# Remember Summer.......



## GoldenJoyx'stwo (Feb 25, 2007)

I'm so very sorry. I do not regret trying to help Summer at all. I just wish we could have saved her.


----------



## Jazz & Jules (Feb 25, 2007)

Kimm said:


> I'm so very sorry. I do not regret trying to help Summer at all. I just wish we could have saved her.


I believe we did save her Kimm, if only for a few short months, it gave the family a chance to love and say goodbye.


----------



## mybuddy (Mar 2, 2007)

No Way!!!!! Oh no!!!!! Shoot...thanks for passing this on Martha. Gosh...that is just horrible. I feel so sad about this. I must go send them a message now.


----------



## olik (Apr 13, 2008)

how sad!


----------



## Jackson'sMom (Oct 13, 2007)

It looks as if she really enjoyed her last days with her family.


----------



## Oaklys Dad (Dec 28, 2005)

Sorry to hear the news. My thoughts are with Summer's parents.


----------



## MycrazyGoldengang (Jan 15, 2008)

I have just read her blog, and posted a thread not aware that this one had been created. I followed her path and now sittting here with tears in my eyes.

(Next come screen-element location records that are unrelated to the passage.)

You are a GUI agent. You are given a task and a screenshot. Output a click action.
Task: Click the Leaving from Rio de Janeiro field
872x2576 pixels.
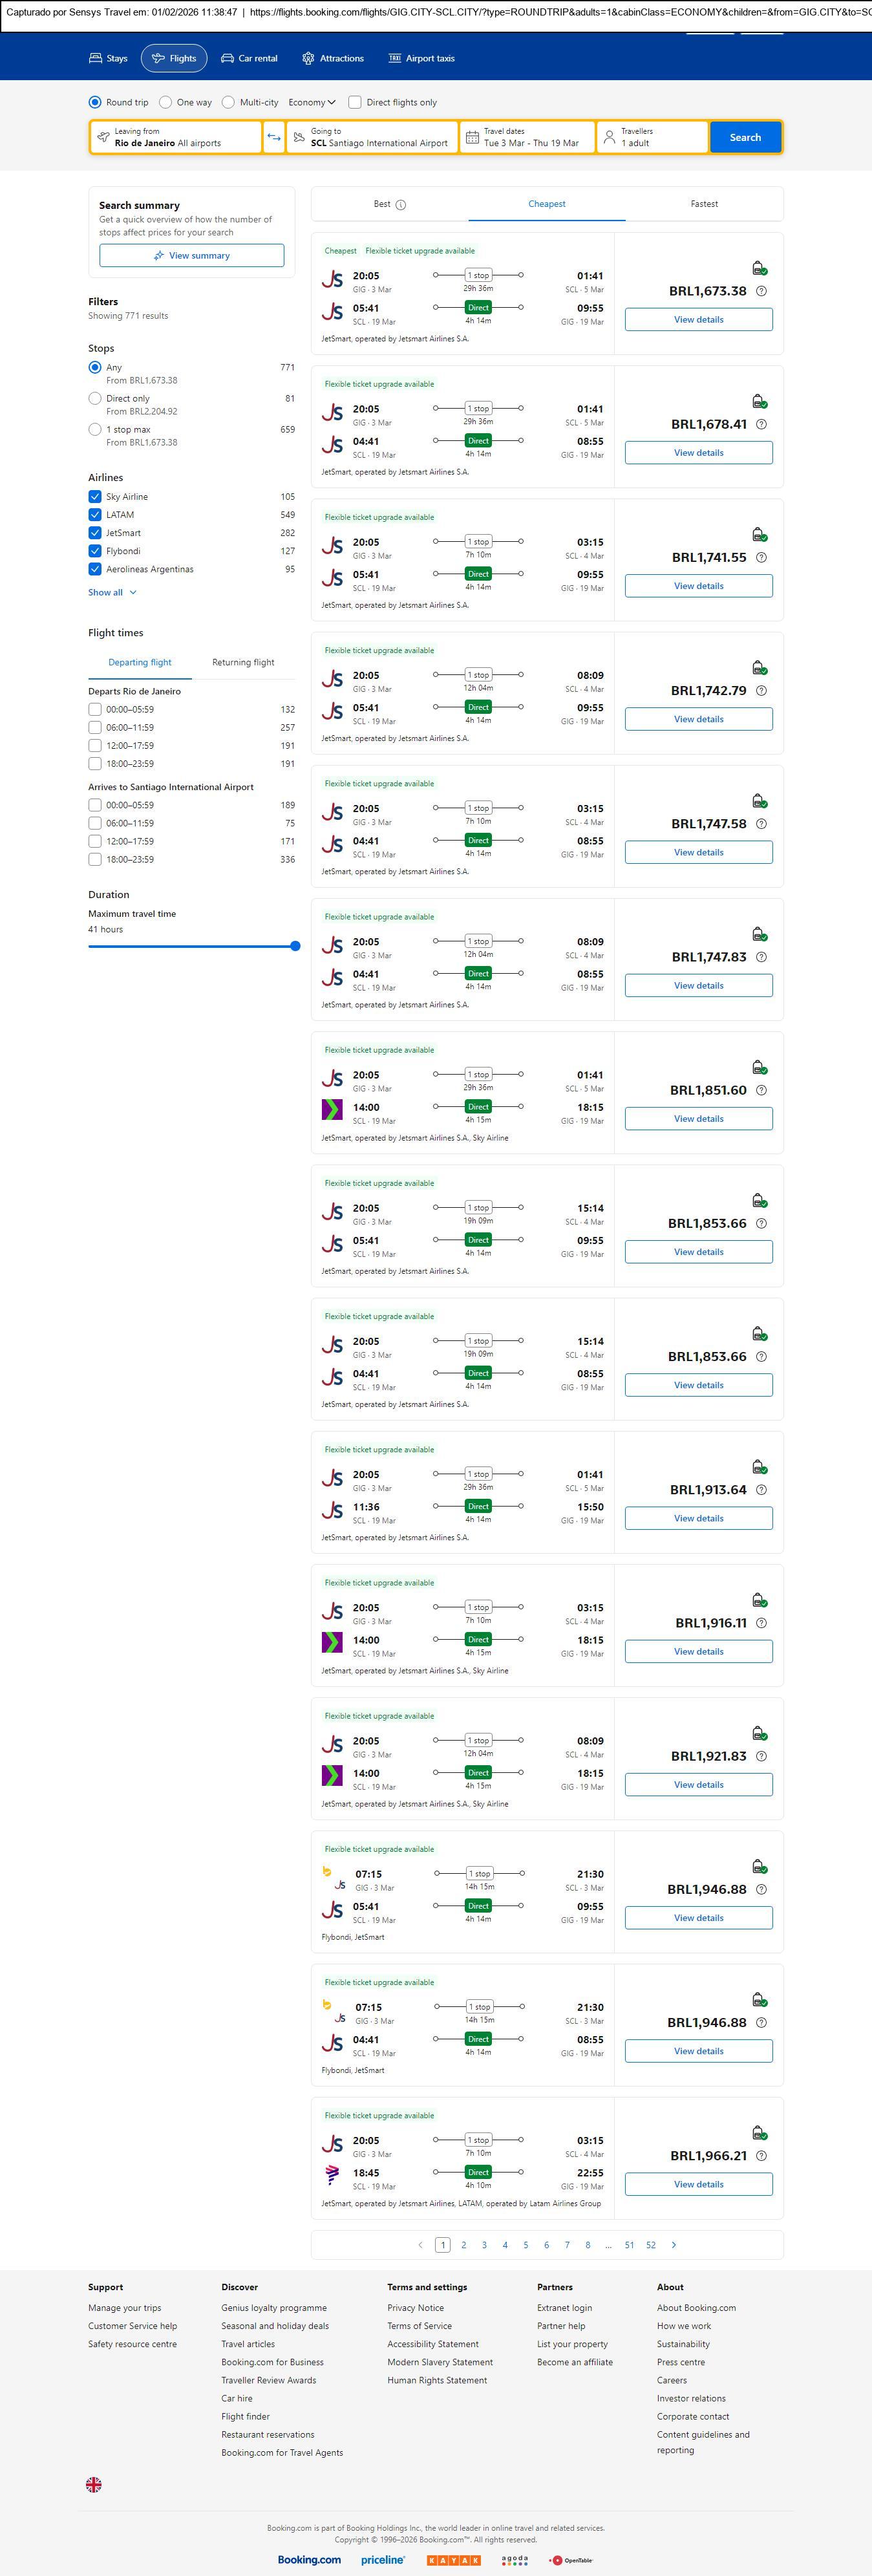click(176, 137)
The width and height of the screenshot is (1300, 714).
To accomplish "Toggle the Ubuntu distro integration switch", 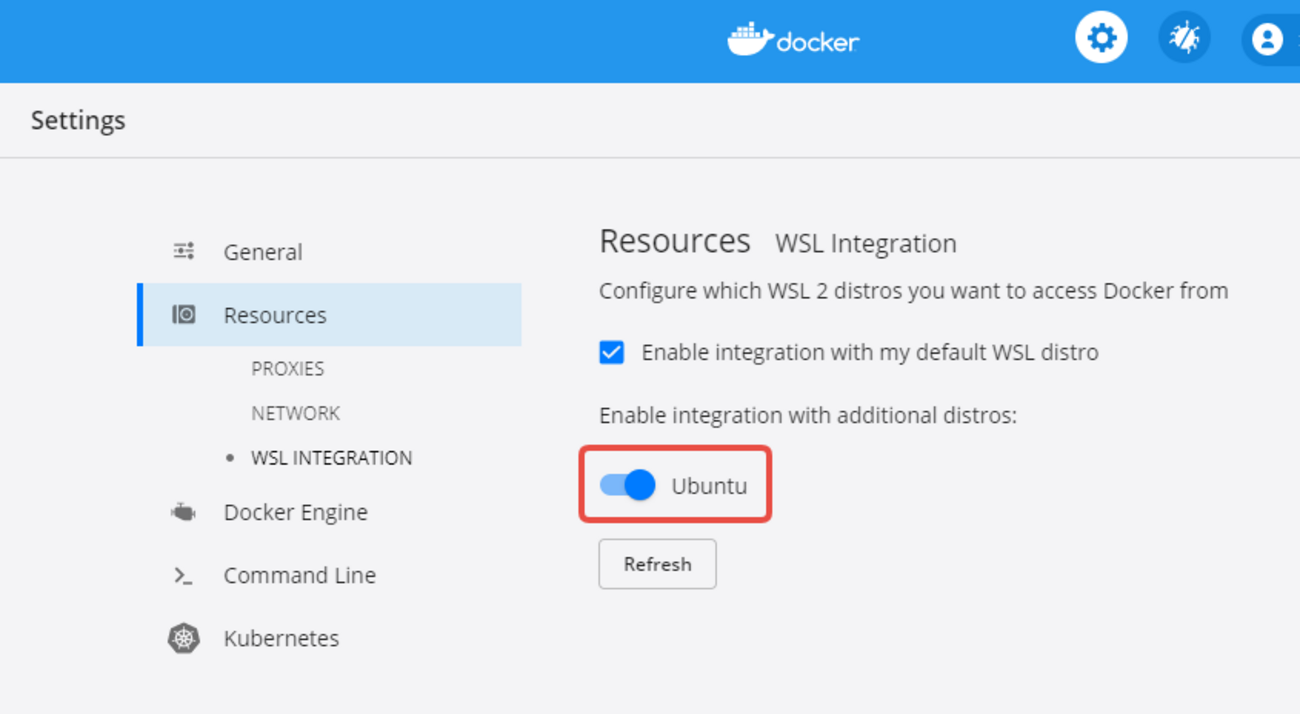I will [628, 485].
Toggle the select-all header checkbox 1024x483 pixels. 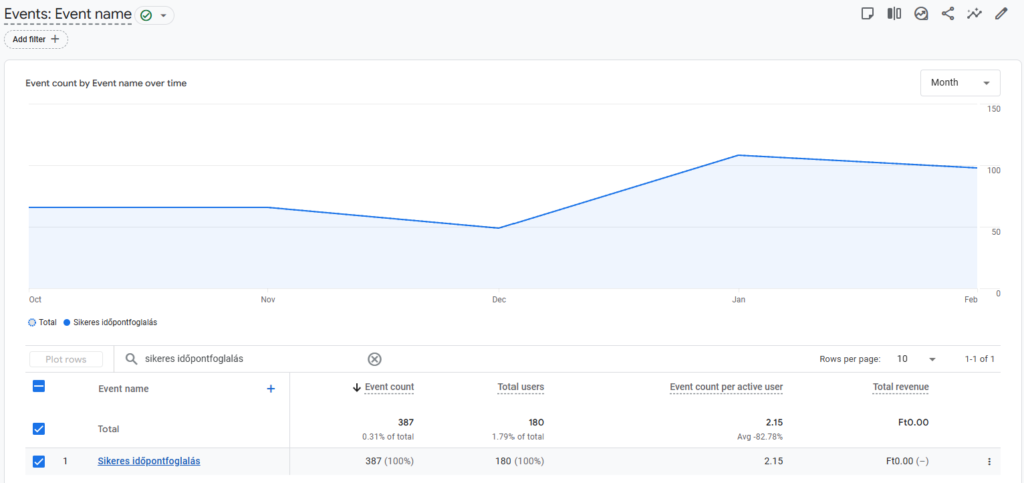(39, 387)
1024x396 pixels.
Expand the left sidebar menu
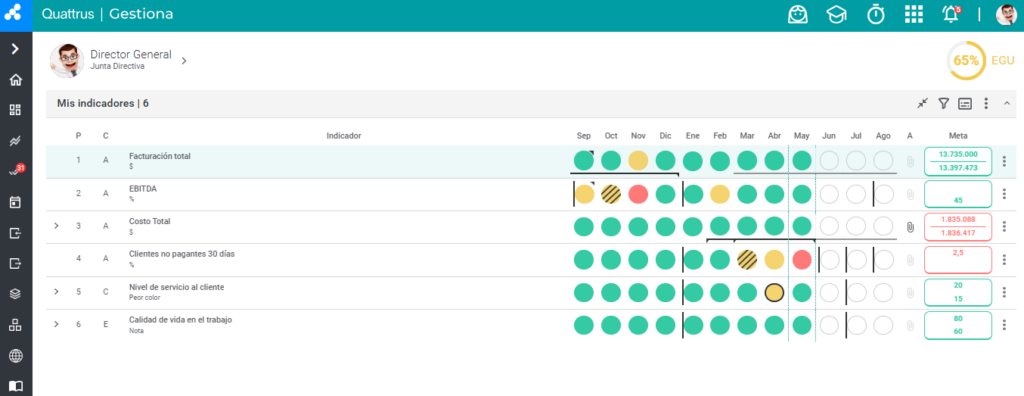tap(16, 49)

Yes i am a 46 year old male but when you here of some one's loss it hurts.

My two are getting extra hugs now why ? because i am grateful and lucky not to have to face that.


----------



## jealous1 (Dec 7, 2007)

Thank you for posting as I did not have the site bookmarked on this computer and have been checking regularly to see if there had been any updates. I am so sorry for his and his family's loss of Summer as it was so obvious how much they loved her. Rick, if you read this, may your wonderful memories of Summer comfort you and your family in the coming days.


----------



## mybuddy (Mar 2, 2007)

Ellesimmo said:


> I have just read her blog, and posted a thread not aware that this one had been created. I followed her path and now sittting here with tears in my eyes.
> 
> Yes i am a 46 year old male but when you here of some one's loss it hurts.
> 
> My two are getting extra hugs now why ? because i am grateful and lucky not to have to face that.


I was thinking the EXACT same thing after reading that. I ran out to the livingroom and threw my arms around Buddy and squeezed. I thought about what they are going through and what poor Barb went through xmas day losing her Buddy....cherish the day....


----------



## BeauShel (May 20, 2007)

I too saw that and had tears in my eyes from their loss. I hope they can find comfort in the memories and love that they had for her. Run free sweet girl, you are loved and missed.


----------



## Heidi36oh (Feb 27, 2007)

Oh no, RIP sweet Summer.


----------



## AtticusJordie (Aug 15, 2006)

Even though Summer is gone--everyone pitched in and helped give her some more time with her parents. I agree--she did seem happy in her last days. That is the way she should be remembered.

RIP Summer........

SJ


----------



## Ardeagold (Feb 26, 2007)

Oh no. I'm so sorry to hear this. But I'm glad the family had these precious months with her.

Godspeed sweet Summer.


----------



## goldensmum (Oct 23, 2007)

Run free play hard and sleep softly girl


----------



## jlc's mom (Dec 21, 2007)

This makes me so sad. I'm sure glad she had thoughs extra months with the family. RIP sweet summer.


----------



## MycrazyGoldengang (Jan 15, 2008)

If you get 5 minutes go to the blog there is a lovely letter from Rick

Title Thank You Everyone.


----------



## Karen519 (Aug 21, 2006)

*Rest in peace sweet Summer*

Rest in peace sweet Summer.

*Please take the time to go to her Blog and read the thank you from Rick.
http://web.me.com/rickphenicie/Summ...ies/2008/12/26_My_Best_Friend_Is_Gone....html*

I too am glad we could give them a little more time with her and saddened by the arguing that was going on back then

I am so very grateful Smooch and Snobear are still hear with us and I feel so bad for the family. Summer was a beautiful soul!!


----------



## MissRue (Nov 18, 2008)

Oh no, that's so sad.


----------



## CindyZ (Nov 29, 2008)

How sad. They posted they tried to make her last days fun and it looks like they succeeded from the pictures. May she rest in peace.


----------



## WLR (May 11, 2008)

****.......That kind of "defeat" really stings. But we bought her 3 good months to be with the ones she loved. 
I'm sure her spirit will guide them toward their next Golden, perhaps a rescue who will always be willing to give that unconditional Golden love.


----------



## ShadowsParents (Feb 27, 2007)

Thanks for the update Mj. I've wondered what happened to her but couldn't remember the link to her site.


----------



## Blaireli (Jun 3, 2008)

I just checked Summer's website, as I hadn't been on there for a couple of weeks. I'm so sad to hear about her passing, but so thankful she had a wonderful life with such a loving family. Rick, if you come back on here, please know that you and your family are in our thoughts and prayers. Rest in peace, sweet Summer.


----------



## Mandy's Dad (May 27, 2008)

Rest in peace Summer! I really didn't know this situation, but it sure sounds sad. Glad that the GRF could help when they did.


----------



## Packleader (Nov 27, 2007)

I often visited Summer's website. Then there seemed to be a long gap between postings so I emailed Rick to see what was happening. Then I found out last week she had passed, it made me sad. I really feel for the family. And yes GRF did give her those extra months that the family cherished. That darn thing grew back sooo fast.


----------